Did y’all see that HUGE smile on Greg McElroy’s face taking about Tennessee ???


----------



## ddgarcia (Sep 7, 2019)

BYU WINS in 2nd OT!!!!!!!!!!!!!!!!!!!!!!!!!!!!!!


----------



## Throwback (Sep 7, 2019)




----------



## antharper (Sep 7, 2019)

Lol ?


----------



## Wanderlust (Sep 7, 2019)

WOW


----------



## antharper (Sep 7, 2019)

Dang Tennessee does suck !


----------



## treemanjohn (Sep 7, 2019)

FInal BYU 29 UT 26


----------



## DAWG1419 (Sep 7, 2019)




----------



## Horns (Sep 7, 2019)

Fat Phil gonna be upset


----------



## Dutch (Sep 7, 2019)

Good ol Rocky Flop.


----------



## Silver Britches (Sep 7, 2019)

And the UT band will start playing tjhis at the end of every game this year!


----------



## treemanjohn (Sep 7, 2019)




----------



## Buckman18 (Sep 7, 2019)

If youre a Voltard it could be worse. Well, no it cant. Better luck next year! 

I hear Paul Johnson is available?


----------



## KyDawg (Sep 7, 2019)

Slayer gonna have fun with this one. Their recruiting is fxing to take a huge hit. They will be luck to hange onto half the commitments they got.


----------



## brownceluse (Sep 7, 2019)

Pru Pru Pruitt!


----------



## John Cooper (Sep 7, 2019)

brownceluse said:


> Pru Pru Pruitt!


Jer-A-Me Jer-A-Me Jer-A-Me


----------



## KyDawg (Sep 7, 2019)

This team looks lost most of the time.


----------



## John Cooper (Sep 7, 2019)

KyDawg said:


> This team looks lost most of the time.


Kinda like their coach


----------



## James12 (Sep 7, 2019)

I’m still optimistic on UT, I think they’re coming from a much deeper hole than haters want to admit.  They at least look like they’re competing.  Now my Noles on the other hand, I’m afraid we’re in a HOLE for a long time.


----------



## joepuppy (Sep 8, 2019)

Been nice chatting with y’all, but the season is over. If Pruitt is smart, he will start a new QB next week and get some reps in while the dumpster is still burning. But I wouldn’t bet on it. This is the worst I’ve seen in my 38 years, and it isn’t over. Have fun with it Dawgs, it should be a shutout in October. Lane Kiffin looks really good right now.


----------



## John Cooper (Sep 8, 2019)

joepuppy said:


> Been nice chatting with y’all, but the season is over. If Pruitt is smart, he will start a new QB next week and get some reps in while the dumpster is still burning. But I wouldn’t bet on it. This is the worst I’ve seen in my 38 years, and it isn’t over. Have fun with it Dawgs, it should be a shutout in October. Lane Kiffin looks really good right now.

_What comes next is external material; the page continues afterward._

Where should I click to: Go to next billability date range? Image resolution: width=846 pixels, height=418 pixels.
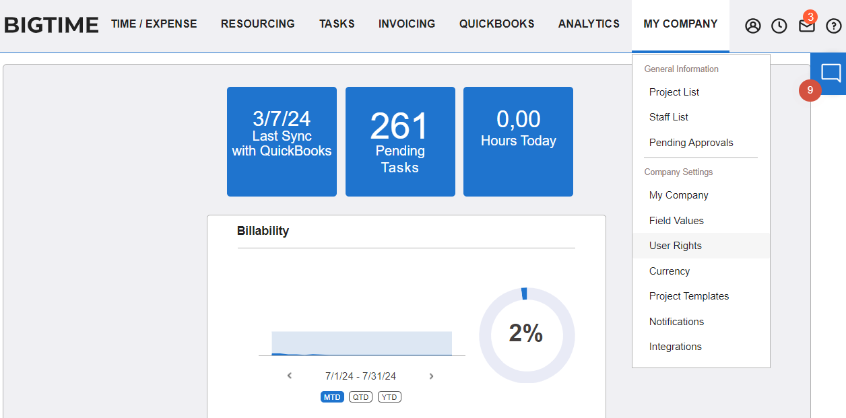point(431,376)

Joe don't run off brother, you are one of the good Vols!!!


----------



## Browning Slayer (Sep 8, 2019)

DannyW said:


> I have mentioned the concept of karma in this forum a couple of times, once even providing a definition.
> 
> Some folks get it.
> 
> Some folks seem to prefer experiencing it firsthand.

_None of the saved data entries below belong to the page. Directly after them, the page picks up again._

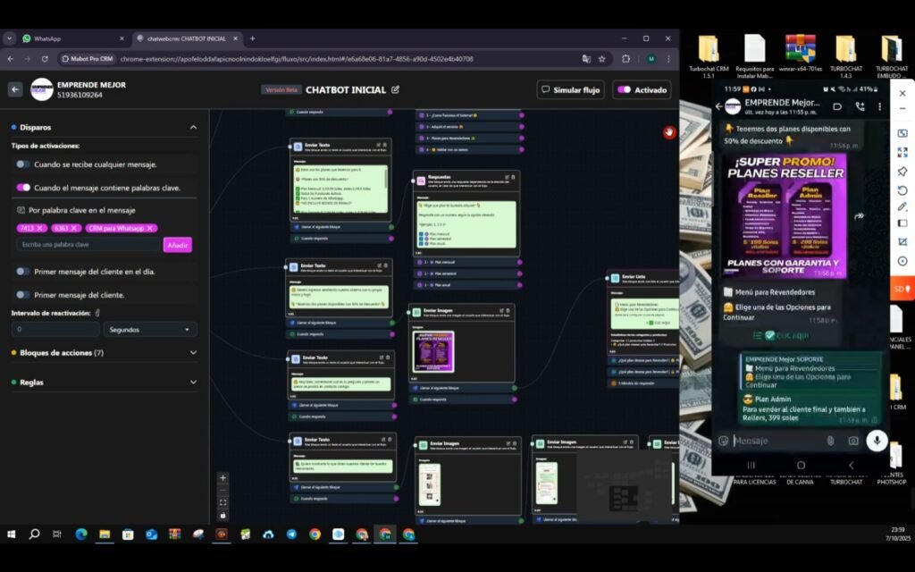915x572 pixels.
Task: Open Windows search from the taskbar
Action: (34, 534)
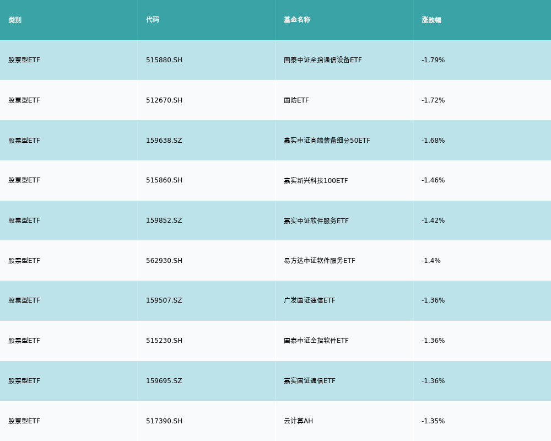Select 嘉实中证软件服务ETF in the list
551x441 pixels.
(316, 221)
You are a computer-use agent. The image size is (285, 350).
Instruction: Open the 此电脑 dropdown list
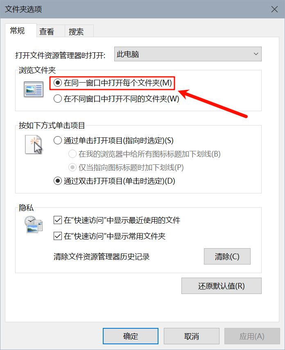[188, 54]
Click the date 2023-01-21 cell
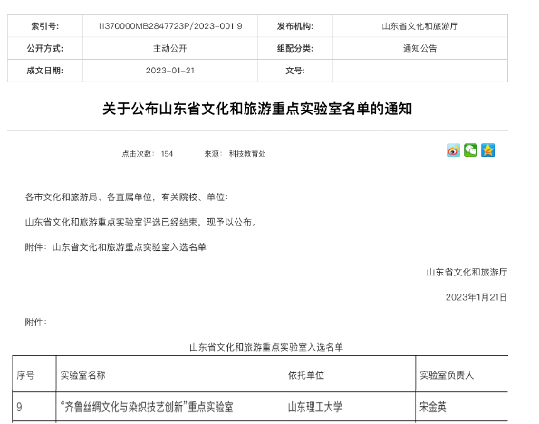The height and width of the screenshot is (424, 539). point(169,71)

Karma isn’t going to bring the Vols a new team or coach.

Karma is exactly what your seeing with the Vols losing again.


----------



## Matthew6 (Sep 8, 2019)

I watch the game with my woman at the Bier Garden up in Asheville North Carolina.  Of course several games were going on at the time. There were a lot of vols wearing the putrid orange. Their reaction was priceless


----------



## Patriot44 (Sep 8, 2019)

Matthew6 said:


> I watch the game with my woman at the Bier Garden up in Asheville North Carolina.  Of course several games were going on at the time. There were a lot of vols wearing the putrid orange. Their reaction was priceless


Did they look like this? I had to rewind the game to get  pic.


----------



## Matthew6 (Sep 8, 2019)

Yep.


----------



## Matthew6 (Sep 8, 2019)

As soon as  The Mormons scored you could hear the groans  It was just like church being over they put their head down and walked out the door


----------



## John Cooper (Sep 8, 2019)

Matthew6 said:


> As soon as  The Mormons scored you could hear the groans  It was just like church being over they put their head down and walked out the door


Jus maybe they might ought to start taking up the serpent! Possibly might have a more harmonious outcome!!


----------



## Twiggbuster (Sep 8, 2019)

TN quarterback stares for a quarter and half before he throws the ball. Even the folks running the concession stands know who he’s throwing too. It was awful.


----------



## DannyW (Sep 8, 2019)

Hard to find any positives about Tennessee's season so far, but I did find one. Tennessee is still tied for 2nd in the SEC East.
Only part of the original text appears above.